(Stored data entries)
_ _ _

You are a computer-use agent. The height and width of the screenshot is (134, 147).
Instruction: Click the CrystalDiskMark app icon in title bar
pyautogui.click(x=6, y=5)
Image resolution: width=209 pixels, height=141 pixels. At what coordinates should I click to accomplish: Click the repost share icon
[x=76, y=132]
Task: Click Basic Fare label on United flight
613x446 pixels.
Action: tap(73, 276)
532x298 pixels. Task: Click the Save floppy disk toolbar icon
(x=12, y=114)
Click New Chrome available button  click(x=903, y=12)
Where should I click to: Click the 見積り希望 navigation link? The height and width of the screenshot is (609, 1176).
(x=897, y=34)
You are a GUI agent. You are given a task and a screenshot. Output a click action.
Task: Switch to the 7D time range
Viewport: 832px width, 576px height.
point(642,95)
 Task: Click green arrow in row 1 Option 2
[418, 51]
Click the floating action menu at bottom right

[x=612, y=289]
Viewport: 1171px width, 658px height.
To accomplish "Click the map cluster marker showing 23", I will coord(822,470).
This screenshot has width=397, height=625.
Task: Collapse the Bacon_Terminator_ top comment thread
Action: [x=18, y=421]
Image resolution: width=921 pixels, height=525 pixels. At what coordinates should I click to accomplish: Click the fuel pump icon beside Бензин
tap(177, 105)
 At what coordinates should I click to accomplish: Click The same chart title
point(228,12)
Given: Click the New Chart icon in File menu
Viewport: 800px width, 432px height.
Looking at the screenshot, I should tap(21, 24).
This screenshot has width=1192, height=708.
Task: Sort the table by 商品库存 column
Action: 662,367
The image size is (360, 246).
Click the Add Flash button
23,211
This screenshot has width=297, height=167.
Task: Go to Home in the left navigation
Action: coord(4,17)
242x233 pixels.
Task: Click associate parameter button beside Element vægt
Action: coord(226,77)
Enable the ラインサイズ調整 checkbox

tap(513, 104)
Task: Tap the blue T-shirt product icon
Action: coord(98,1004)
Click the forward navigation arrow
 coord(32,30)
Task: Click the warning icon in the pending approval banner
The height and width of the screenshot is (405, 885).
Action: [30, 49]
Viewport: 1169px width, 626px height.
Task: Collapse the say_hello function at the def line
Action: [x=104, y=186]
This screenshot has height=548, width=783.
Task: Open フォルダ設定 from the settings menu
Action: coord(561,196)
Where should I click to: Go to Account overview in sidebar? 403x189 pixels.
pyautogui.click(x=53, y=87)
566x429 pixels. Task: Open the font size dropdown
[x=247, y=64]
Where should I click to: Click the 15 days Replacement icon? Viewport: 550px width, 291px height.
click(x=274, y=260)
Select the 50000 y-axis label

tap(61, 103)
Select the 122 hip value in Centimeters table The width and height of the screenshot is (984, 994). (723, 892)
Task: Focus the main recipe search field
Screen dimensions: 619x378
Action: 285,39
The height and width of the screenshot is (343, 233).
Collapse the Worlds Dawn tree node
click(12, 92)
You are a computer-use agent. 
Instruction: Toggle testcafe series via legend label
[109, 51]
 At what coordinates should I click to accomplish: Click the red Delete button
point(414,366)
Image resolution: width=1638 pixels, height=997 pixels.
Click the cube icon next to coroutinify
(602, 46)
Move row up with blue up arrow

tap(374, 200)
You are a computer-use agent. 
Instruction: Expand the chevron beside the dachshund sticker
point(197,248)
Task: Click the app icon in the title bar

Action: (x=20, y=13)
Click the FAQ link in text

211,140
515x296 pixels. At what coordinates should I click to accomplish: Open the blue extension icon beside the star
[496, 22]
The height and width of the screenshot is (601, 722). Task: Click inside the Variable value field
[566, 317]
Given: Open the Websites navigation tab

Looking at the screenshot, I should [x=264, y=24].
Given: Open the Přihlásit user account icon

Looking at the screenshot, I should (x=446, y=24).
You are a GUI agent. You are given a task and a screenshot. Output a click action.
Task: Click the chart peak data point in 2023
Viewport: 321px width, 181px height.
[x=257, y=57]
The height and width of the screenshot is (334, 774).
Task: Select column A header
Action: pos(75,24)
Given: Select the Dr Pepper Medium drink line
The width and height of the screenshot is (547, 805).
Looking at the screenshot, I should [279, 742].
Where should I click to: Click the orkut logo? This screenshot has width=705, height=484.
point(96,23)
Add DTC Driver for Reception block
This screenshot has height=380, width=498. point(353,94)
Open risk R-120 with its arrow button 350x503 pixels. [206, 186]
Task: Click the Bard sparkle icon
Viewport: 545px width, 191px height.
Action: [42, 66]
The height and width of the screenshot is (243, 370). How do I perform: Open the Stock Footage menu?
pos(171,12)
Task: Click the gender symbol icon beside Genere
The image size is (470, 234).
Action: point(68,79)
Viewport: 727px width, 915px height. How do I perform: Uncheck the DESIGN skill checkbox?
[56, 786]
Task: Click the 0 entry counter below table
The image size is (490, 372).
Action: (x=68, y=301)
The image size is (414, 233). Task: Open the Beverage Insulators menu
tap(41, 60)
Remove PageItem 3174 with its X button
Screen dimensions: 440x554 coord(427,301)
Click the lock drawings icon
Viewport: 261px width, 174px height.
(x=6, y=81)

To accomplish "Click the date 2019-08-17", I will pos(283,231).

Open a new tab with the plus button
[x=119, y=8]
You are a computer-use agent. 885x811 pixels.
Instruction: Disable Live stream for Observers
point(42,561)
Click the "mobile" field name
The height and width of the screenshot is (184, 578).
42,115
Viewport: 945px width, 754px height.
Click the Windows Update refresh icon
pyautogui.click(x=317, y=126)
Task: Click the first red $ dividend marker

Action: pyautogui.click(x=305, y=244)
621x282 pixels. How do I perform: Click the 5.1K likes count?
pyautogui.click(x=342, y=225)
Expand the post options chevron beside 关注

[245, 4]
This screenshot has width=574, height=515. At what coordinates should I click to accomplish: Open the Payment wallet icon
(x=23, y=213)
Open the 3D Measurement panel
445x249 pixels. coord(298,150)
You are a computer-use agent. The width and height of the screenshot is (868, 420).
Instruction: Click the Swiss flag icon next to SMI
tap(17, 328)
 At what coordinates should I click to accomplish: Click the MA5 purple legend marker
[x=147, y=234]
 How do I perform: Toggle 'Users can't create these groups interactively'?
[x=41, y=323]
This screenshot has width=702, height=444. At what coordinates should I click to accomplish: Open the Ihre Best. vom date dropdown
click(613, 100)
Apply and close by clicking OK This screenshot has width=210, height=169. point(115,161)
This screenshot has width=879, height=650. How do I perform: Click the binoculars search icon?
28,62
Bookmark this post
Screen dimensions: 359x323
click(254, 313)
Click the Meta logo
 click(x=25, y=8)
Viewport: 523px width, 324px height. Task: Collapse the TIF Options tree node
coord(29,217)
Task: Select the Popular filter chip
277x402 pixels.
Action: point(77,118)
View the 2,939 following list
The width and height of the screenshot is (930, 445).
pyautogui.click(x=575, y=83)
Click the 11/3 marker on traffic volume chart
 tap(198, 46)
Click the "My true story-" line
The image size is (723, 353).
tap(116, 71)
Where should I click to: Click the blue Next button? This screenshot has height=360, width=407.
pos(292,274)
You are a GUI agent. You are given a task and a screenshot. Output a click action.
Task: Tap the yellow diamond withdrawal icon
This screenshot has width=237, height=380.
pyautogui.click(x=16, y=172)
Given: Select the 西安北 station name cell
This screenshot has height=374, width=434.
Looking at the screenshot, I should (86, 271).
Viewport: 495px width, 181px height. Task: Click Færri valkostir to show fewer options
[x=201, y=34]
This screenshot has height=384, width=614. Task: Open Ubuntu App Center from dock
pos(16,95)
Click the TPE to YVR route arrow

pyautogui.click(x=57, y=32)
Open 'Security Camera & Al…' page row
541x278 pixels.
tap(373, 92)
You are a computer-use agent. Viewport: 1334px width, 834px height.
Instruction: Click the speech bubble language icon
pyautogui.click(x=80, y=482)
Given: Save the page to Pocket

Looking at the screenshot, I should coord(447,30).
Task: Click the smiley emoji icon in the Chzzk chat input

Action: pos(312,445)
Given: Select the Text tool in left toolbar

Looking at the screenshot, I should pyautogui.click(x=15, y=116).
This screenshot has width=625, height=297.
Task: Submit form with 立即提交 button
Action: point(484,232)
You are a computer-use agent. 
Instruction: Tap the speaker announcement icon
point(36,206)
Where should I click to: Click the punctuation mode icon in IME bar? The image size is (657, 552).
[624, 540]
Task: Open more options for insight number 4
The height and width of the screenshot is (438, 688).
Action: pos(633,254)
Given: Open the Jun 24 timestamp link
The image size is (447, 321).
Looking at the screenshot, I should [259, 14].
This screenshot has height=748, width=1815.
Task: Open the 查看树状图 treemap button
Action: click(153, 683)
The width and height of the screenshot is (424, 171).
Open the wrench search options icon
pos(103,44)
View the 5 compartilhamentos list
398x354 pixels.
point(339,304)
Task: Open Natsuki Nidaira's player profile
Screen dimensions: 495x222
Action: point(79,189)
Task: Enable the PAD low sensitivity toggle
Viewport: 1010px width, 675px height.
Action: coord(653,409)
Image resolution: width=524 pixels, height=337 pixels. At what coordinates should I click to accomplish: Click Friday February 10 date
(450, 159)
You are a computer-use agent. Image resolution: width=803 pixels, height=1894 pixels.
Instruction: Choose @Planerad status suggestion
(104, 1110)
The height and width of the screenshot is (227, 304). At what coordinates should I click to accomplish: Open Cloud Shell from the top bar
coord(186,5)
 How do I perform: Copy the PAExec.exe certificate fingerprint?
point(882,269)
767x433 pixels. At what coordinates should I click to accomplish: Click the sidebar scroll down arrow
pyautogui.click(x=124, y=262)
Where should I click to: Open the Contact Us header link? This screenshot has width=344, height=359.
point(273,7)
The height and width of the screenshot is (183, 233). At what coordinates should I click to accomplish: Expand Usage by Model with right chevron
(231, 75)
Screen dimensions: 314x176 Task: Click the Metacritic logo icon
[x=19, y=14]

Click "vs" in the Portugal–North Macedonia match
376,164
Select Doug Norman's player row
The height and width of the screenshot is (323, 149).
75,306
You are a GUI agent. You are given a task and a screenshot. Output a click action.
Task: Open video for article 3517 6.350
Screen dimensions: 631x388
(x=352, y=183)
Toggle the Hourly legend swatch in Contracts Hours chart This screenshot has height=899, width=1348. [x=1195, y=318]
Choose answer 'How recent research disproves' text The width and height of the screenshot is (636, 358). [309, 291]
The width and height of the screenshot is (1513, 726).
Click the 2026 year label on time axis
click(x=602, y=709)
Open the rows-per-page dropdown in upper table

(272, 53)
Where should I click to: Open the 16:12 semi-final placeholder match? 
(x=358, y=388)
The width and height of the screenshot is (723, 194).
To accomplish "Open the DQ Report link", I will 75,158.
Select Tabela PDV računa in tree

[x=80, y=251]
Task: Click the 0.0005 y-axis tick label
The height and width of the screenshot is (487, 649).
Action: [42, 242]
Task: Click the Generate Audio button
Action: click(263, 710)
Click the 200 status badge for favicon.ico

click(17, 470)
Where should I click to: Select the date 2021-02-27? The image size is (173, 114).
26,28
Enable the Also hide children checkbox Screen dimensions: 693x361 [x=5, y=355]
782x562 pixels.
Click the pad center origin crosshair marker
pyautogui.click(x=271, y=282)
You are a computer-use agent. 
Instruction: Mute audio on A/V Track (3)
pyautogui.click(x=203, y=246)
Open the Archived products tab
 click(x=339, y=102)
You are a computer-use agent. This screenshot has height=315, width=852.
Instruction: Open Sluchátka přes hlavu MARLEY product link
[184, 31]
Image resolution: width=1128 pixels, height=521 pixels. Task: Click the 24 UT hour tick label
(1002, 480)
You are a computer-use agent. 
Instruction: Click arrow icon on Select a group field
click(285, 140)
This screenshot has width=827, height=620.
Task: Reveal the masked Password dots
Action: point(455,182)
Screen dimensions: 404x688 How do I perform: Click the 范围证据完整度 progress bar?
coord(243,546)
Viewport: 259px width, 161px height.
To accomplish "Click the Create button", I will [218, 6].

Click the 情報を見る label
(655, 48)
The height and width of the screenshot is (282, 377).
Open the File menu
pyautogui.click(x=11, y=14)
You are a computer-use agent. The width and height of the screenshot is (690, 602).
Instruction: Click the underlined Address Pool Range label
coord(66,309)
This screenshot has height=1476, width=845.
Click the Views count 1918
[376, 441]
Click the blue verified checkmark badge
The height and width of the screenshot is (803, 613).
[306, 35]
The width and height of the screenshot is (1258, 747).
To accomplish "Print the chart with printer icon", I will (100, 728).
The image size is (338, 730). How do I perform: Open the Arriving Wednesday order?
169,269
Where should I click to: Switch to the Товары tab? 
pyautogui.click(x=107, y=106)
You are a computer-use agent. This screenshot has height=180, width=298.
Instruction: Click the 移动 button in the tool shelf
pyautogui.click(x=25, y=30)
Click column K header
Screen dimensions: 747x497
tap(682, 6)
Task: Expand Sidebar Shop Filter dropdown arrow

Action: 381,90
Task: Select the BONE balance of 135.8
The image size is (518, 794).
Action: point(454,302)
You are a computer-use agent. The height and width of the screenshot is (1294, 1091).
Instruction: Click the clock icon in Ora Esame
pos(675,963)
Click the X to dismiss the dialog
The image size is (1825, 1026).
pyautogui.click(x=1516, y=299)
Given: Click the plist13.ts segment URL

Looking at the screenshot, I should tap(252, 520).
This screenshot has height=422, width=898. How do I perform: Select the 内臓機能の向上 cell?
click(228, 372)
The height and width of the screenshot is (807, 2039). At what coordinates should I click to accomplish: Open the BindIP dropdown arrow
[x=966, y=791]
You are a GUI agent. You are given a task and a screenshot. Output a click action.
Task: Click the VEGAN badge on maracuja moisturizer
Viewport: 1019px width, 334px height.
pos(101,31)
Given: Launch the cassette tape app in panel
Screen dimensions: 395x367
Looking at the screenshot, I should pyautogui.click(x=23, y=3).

_ _ _

All lines in the data above from the one with "Instruction: Disable Live" through the one with "Apply and close" must be repeated exactly, and no others.

Instruction: Disable Live stream for Observers
point(42,561)
Click the "mobile" field name
The height and width of the screenshot is (184, 578).
42,115
Viewport: 945px width, 754px height.
Click the Windows Update refresh icon
pyautogui.click(x=317, y=126)
Task: Click the first red $ dividend marker

Action: pyautogui.click(x=305, y=244)
621x282 pixels. How do I perform: Click the 5.1K likes count?
pyautogui.click(x=342, y=225)
Expand the post options chevron beside 关注

[245, 4]
This screenshot has width=574, height=515. At what coordinates should I click to accomplish: Open the Payment wallet icon
(x=23, y=213)
Open the 3D Measurement panel
445x249 pixels. coord(298,150)
You are a computer-use agent. The width and height of the screenshot is (868, 420).
Instruction: Click the Swiss flag icon next to SMI
tap(17, 328)
 At what coordinates should I click to accomplish: Click the MA5 purple legend marker
[x=147, y=234]
 How do I perform: Toggle 'Users can't create these groups interactively'?
[x=41, y=323]
This screenshot has width=702, height=444. At what coordinates should I click to accomplish: Open the Ihre Best. vom date dropdown
click(613, 100)
Apply and close by clicking OK This screenshot has width=210, height=169. point(115,161)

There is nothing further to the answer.